Justiça
Receita aciona Moraes para avançar em processo sobre as joias sauditas de Bolsonaro
Os documentos devem subsidiar um procedimento que poderá determinar a perda definitiva dos bens em favor da União
A Receita Federal solicitou ao ministro Alexandre de Moraes, do Supremo Tribunal Federal, que a Polícia Federal compartilhe os laudos periciais e demais documentos técnicos produzidos no processo sobre as joias entregues por autoridades sauditas ao ex-presidente Jair Bolsonaro (PL).
No documento, a autarquia diz que a medida é “imprescindível para a instrução do procedimento administrativo fiscal, viabilizando a análise de eventuais infrações à legislação aduaneira e assegurando o resguardo do interesse público”.
O objetivo da Receita é concluir o processo de perdimento dos bens — procedimento administrativo que pode resultar na incorporação definitiva dos itens ao patrimônio da União por infração à legislação aduaneira — antes do prazo de prescrição, tendo em vista que, em julho, Moraes autorizou a transferência das joias apreendidas para uma unidade da Receita em Guarulhos (SP) para condução do processo de perdimento. Caso concluído, os bens integrarão o patrimônio da União.
A urgência no compartilhamento dos laudos periciais e demais documentos, afirma Robinson Barreirinhas, secretário especial da Receita Federal, poderá “viabilizar a atuação da Administração e evitar o perecimento do direito estatal, em atendimento ao interesse público”.
Em 2024, a PF indiciou o ex-presidente por lavagem de dinheiro e associação criminosa devido a suspeitas da existência de um esquema de desvio de bens de alto valor entregues por autoridades estrangeiras em missões oficiais a representantes do Estado brasileiro.

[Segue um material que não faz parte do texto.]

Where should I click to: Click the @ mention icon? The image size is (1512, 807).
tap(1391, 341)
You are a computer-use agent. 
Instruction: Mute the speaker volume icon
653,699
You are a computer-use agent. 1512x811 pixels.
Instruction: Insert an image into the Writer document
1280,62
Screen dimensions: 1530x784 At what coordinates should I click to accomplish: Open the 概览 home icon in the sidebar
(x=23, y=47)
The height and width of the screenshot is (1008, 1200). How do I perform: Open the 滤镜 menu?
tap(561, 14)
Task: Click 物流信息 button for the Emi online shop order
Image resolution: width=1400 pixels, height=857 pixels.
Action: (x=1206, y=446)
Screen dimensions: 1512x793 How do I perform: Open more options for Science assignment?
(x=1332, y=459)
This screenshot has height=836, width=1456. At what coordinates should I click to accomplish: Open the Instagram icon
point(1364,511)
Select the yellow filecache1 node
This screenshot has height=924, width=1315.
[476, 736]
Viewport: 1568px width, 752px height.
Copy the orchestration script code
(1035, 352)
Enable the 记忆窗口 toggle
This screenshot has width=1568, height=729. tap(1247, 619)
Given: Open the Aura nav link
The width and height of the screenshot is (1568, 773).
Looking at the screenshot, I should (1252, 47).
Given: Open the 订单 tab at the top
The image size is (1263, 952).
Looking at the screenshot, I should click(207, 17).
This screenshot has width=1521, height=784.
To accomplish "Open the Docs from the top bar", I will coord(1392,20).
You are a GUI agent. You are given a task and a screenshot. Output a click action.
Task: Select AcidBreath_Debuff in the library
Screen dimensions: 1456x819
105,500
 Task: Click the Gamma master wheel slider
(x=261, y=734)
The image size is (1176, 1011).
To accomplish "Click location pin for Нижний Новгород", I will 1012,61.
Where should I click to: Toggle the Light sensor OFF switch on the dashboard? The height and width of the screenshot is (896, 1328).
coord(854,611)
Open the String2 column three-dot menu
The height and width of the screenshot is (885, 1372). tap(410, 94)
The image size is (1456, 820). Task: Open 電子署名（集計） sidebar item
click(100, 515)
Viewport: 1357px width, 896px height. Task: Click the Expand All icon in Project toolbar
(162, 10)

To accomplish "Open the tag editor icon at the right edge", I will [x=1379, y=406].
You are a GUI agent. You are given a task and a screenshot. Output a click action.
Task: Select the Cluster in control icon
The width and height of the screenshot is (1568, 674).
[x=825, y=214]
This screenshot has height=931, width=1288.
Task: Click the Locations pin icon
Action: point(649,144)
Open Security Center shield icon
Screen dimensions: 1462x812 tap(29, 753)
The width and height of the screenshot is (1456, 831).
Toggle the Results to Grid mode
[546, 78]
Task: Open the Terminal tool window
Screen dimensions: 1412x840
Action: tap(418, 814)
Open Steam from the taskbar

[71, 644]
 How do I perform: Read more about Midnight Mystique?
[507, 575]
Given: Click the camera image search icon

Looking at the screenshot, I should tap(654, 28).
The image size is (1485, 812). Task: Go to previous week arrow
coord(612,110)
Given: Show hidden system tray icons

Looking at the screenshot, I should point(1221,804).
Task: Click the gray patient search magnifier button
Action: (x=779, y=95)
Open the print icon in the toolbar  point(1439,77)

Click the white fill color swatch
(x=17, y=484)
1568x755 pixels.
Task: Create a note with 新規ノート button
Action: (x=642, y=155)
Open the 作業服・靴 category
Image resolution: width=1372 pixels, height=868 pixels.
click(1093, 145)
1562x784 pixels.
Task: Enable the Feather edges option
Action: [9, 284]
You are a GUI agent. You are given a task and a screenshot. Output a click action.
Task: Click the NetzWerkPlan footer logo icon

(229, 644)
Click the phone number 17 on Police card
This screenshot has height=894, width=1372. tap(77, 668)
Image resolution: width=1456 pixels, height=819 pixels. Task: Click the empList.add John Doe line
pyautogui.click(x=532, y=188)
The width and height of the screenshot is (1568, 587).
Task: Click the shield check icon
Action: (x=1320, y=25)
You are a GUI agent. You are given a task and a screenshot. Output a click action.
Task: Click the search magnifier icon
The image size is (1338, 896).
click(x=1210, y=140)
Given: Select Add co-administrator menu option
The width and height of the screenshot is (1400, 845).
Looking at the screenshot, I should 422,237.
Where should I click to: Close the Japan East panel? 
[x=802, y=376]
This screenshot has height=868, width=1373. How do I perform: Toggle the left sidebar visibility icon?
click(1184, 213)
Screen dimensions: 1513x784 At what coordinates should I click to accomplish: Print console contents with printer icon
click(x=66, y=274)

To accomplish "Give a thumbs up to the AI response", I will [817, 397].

A Procuradoria-Geral da República, no entanto, pediu o arquivamento do processo em março. Para a PGR, falta uma lei clara sobre o tema.
“A propriedade dos bens recebidos pelo Presidente da República durante o exercício do mandato é marcada por persistente indeterminação normativa, em que se sucedem aproximações infralegais fragmentárias e oscilantes”, avaliou o PGR no caso em questão.